Nearly a decade old, Digidesign’s Sound Replacer (shown) is no longer marketed as a drum replacer app per se; Digidesign’s 2006 acquisition of TL Drum Rehab from Trillium Lane Labs (see page 53) has since filled that bill. Still, Sound Replacer is huge in pro mixing circles, with some engineers preferring to use it in a more manual process of replacing drum hits. This all begins with making a trigger track from a duplicate of the kick or snare track in question.

“With Tab-to-Transient enabled and the Commands Keyboard Focus mode turned on in Pro Tools, I’ll tab the edit point to the first hit to be triggered and set the nudge value to a 64th-note,” explains Anderson. “Using the region ‘Trim Start to Insertion’ command, I trim everything to the left of the trigger and nudge the edit point one 64thnote to the right. This should leave a little bit of the beginning of the drum hit. Next, I split the region using the Separate command, then tab to the next trigger, and repeat.”

When you tab through the transients, the edit point may stop in between desired drum hits. If you’re not sure whether a transient is supposed to be there, you can always hit Play to find out — you won’t lose your place. After the triggers have been trimmed, consolidate the track.

“You can now use Sound Replacer to make a really accurate replacement track,” says Anderson. “If you don’t have Sound Replacer, you can use the focus mode and Tab to Transient to paste in samples on a new track.”

In Logic Pro, Anderson also creates a trigger track, but needs no replacement plug-in. To do this, start by making a physical copy of the drum track in the Audio Bin, then open the new audio file in the Sample Edit window. Next, carefully select all audio found in between the drum hits. You’ll need to both visually and aurally audition the part as you move along, ensuring that you don’t miss a hit or mistake a background transient for the drum you’re trying to replace.

“You can even clip most of the decay off the drum,” notes Anderson. “All it needs for the trigger is a little bit at the very beginning. Then use the Silence command. I’ve assigned the F8 key command to this.”

Once you have the audio file stripped, drag it onto a track in the arrange window, making sure to drop it on a bar line. Put the SPL (song position line or “play head”) on that bar line. Select a MIDI or instrument track and open the audio file in the Sample Edit window once again, then select the Audio to Score command.

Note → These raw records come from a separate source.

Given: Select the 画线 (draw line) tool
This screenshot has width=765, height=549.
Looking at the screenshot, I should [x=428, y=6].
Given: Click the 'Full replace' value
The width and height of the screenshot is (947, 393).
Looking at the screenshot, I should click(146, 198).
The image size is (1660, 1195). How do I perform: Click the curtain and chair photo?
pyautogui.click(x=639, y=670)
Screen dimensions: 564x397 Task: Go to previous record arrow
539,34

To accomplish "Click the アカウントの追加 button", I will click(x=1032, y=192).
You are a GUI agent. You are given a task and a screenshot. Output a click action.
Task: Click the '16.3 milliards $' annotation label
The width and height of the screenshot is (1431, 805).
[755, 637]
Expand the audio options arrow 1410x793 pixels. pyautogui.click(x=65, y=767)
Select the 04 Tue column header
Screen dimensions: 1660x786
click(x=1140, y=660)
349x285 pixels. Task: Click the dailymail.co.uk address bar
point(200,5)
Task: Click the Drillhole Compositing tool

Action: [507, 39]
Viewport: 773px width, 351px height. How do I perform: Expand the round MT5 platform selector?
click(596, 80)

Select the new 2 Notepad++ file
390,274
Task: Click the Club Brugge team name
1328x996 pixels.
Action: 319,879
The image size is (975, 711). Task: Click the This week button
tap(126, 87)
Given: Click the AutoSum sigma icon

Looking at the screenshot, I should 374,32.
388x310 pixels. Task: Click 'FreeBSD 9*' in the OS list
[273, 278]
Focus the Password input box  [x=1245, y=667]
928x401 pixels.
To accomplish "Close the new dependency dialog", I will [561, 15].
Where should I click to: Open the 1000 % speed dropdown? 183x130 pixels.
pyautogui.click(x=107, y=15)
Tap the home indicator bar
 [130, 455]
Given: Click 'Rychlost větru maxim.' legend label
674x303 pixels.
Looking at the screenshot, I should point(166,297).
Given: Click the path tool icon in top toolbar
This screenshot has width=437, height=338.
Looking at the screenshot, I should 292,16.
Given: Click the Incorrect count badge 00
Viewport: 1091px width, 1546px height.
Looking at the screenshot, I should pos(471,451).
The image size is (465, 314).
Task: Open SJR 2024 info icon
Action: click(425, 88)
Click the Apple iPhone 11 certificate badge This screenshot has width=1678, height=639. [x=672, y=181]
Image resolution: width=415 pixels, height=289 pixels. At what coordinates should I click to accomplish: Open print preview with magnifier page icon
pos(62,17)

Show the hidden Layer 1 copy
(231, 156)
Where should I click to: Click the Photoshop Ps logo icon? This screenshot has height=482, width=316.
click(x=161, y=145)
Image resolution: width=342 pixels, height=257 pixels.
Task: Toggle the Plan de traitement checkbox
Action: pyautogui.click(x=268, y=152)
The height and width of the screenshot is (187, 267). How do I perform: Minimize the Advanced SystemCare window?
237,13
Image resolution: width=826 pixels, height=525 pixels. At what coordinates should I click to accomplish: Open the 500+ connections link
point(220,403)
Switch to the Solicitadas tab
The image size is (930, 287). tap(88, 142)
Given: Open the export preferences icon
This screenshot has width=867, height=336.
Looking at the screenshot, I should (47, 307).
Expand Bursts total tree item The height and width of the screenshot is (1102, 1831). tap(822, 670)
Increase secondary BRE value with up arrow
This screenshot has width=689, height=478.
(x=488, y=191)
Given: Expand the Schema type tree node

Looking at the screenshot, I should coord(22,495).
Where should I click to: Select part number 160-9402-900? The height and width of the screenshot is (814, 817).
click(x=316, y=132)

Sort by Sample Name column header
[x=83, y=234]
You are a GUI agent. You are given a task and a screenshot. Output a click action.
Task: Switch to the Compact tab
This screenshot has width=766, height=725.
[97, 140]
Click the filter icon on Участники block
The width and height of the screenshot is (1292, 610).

“Scroll through the audio file to make sure there are no false or missing triggers,” says Anderson. “When everything is ready, just hit Process. You’ll then have a MIDI track you can use to trigger drums from any instrument plug-in. Logic’s MIDI Transform commands can be used in any of the MIDI editing windows to put all of the triggers on the same note, adjust velocity weighting, or make numerous other useful tweaks.”